The company, which was started in 2004 by then-undergraduate Mark Zuckerberg, now 23, as a social site for fellow Harvard University students, has opened up over the past year to users of all ages. It now has 32 million active members, up from 24 million less than two months earlier.

Prior to joining YouTube, Yu was treasurer of Yahoo.

Earlier this month, Facebook named Chamath Palihapitiya, 30 an investor with venture capital firm Mayfield Fund, as Facebook's vice president of product marketing and operations.
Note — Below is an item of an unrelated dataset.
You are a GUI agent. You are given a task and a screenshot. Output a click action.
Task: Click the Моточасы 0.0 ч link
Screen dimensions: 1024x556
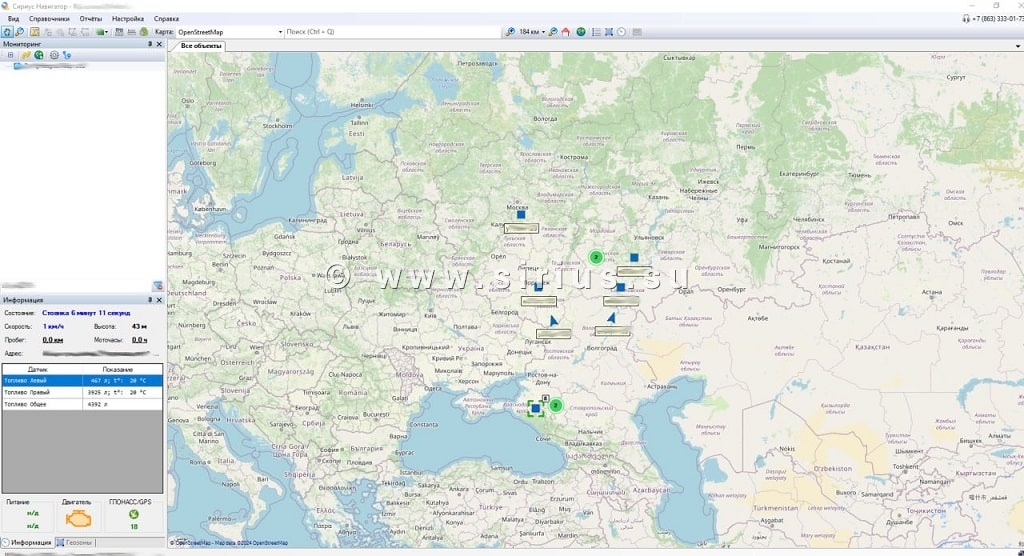pos(138,340)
Prior to joining Mayfield in 2005, Palihapitiya was general manager of AOL's AIM and ICQ instant messaging businesses.

"The anticipation is either that it's going to be a takeover target bigger than YouTube or that its going to have a hot IPO like Google," said Greg Sterling, an analyst with Sterling Market Intelligence.

Facebook is the largest independent player at the centre of the internet industry's hottest trend -- the shift to mini web applications known as "widgets" which consumers can choose to add to their own sites.

Two weeks ago, Facebook board member and financial backer Jim Breyer, a partner at venture capital firm Accel Partners, said the company would do well over $100 million in revenue in 2007, turn a profit, and have significant positive cash flow.

At that time, Breyer sought to knock down increasingly wild rumours that the company may be for sale - with recent speculation centred on Microsoft which web pundits said might be considering a $6 billion (3 billion) offer for Facebook.

In the past it has fended off lower bids from Yahoo and Viacom.

"We continue to focus on building the best stand-alone company we can, and simply said, are not for sale," Breyer said.

Instead, sources close to the company say Facebook is looking to build toward an eventual floatation.

One hurdle it faces before it can realistically peruse a stock market listing is a lawsuit that accuses Mark Zuckerberg, the 23-year-old founder of Facebook of stealing the idea from fellow students at Harvard.

Zuckerberg is being for sued for stealing the source code - and design - of Facebook from ConnectU.com, a similar, university-based social network which he worked for briefly as a programmer four years ago.

The case goes before a district court in Boston, Massachusetts later today. Zuckerberg denies any wrongdoing, and has asked that the case be dismissed.